# 課題の説明:
以下の文書の抜粋から、「大学を卒業するまで,何度も日記に挑戦したが続いたためしがなかった。」で始まり「わらなくなってしまっている。」で終わる部分を、「わらなくなってしまっている。」も含めて一字一句そのまま出力してください。

# 文書の抜粋:
教育研究所
№1039「見えるから書ける 書けるから見えてくる」
大学を卒業するまで,何度も日記に挑戦したが続いたためしがなかった。
今からちょうど40年前の4月1日,私は新任教員として都内のある中学校に着任した。その日,たまたま登校していた全く初対面のKくんと30分ほど話をする機会があった。教員初日,帰りの電車の心地よい疲れと興奮がさめやらないなか,Kくんとのことがフッと思い浮かんだ。その時,彼とのやり取りを忘れてしまってはもったいない,忘れたくない。「そうだ!今日から毎日の出来事をちゃんと記録しよう!」と思った。これが,日々の生活を記録し日記をつけようと思ったきっかけである。そして,今日まで続いている。そして,今では幸か不幸か,この日課を熟さないことには一日が終わらなくなってしまっている。
現職時代は,この記録と日記のためにB5版の大学ノート(100枚)のものを使っていた。一日見開き2ページ,左側のページは記録として使い,右側のページは日記として使っていた。
教諭時代から教育委員会勤務時代までの29年間一学期1冊なので1年で3冊,29年間で計87冊のノートが残っている。(管理職になってからはシステム手帳を使った)
ページの使い方は少しずつ変化しているが,記録の部分には,授業(進度,子供の様子,今後に向けての改善点,感想等),生徒指導(事件や事故の経緯,生徒等からの聞き取り内容,保護者とのやり取り),会議の記録等々,その日にあったことなどをメモする。また,メモは全てこのノートにしかしないようにした。

# データの抜粋:

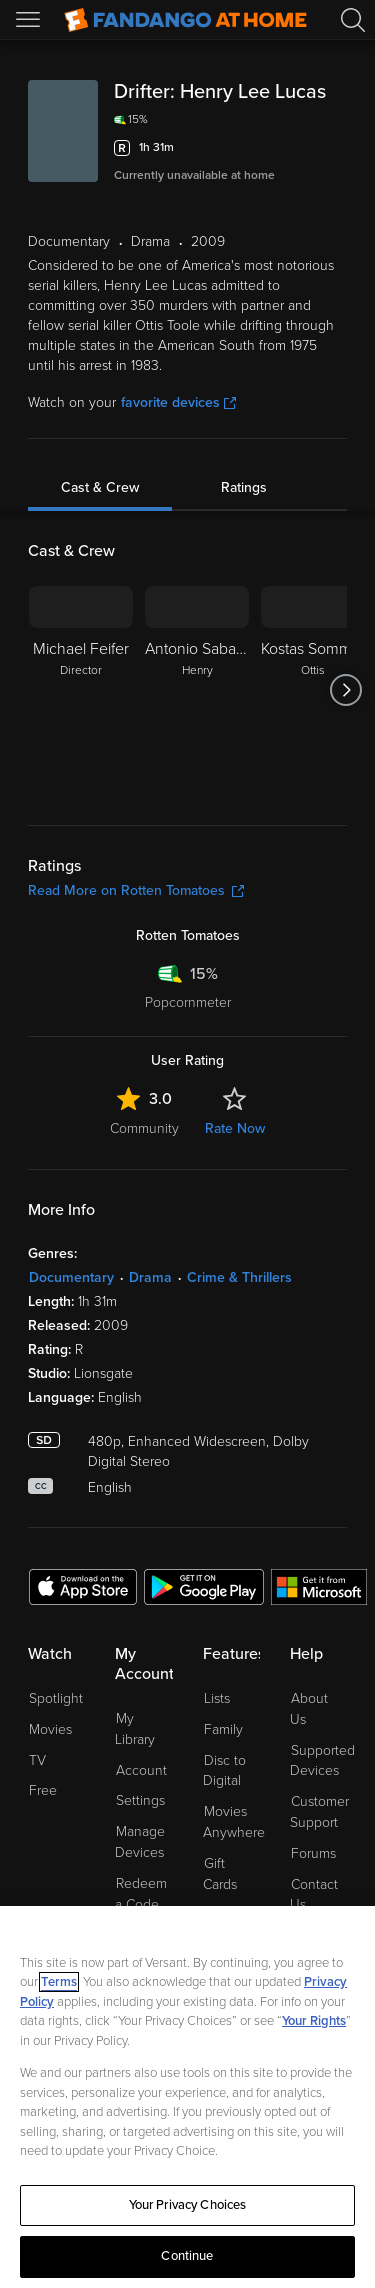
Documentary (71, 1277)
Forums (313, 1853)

# 回答:
大学を卒業するまで,何度も日記に挑戦したが続いたためしがなかった。
今からちょうど40年前の4月1日,私は新任教員として都内のある中学校に着任した。その日,たまたま登校していた全く初対面のKくんと30分ほど話をする機会があった。教員初日,帰りの電車の心地よい疲れと興奮がさめやらないなか,Kくんとのことがフッと思い浮かんだ。その時,彼とのやり取りを忘れてしまってはもったいない,忘れたくない。「そうだ!今日から毎日の出来事をちゃんと記録しよう!」と思った。これが,日々の生活を記録し日記をつけようと思ったきっかけである。そして,今日まで続いている。そして,今では幸か不幸か,この日課を熟さないことには一日が終わらなくなってしまっている。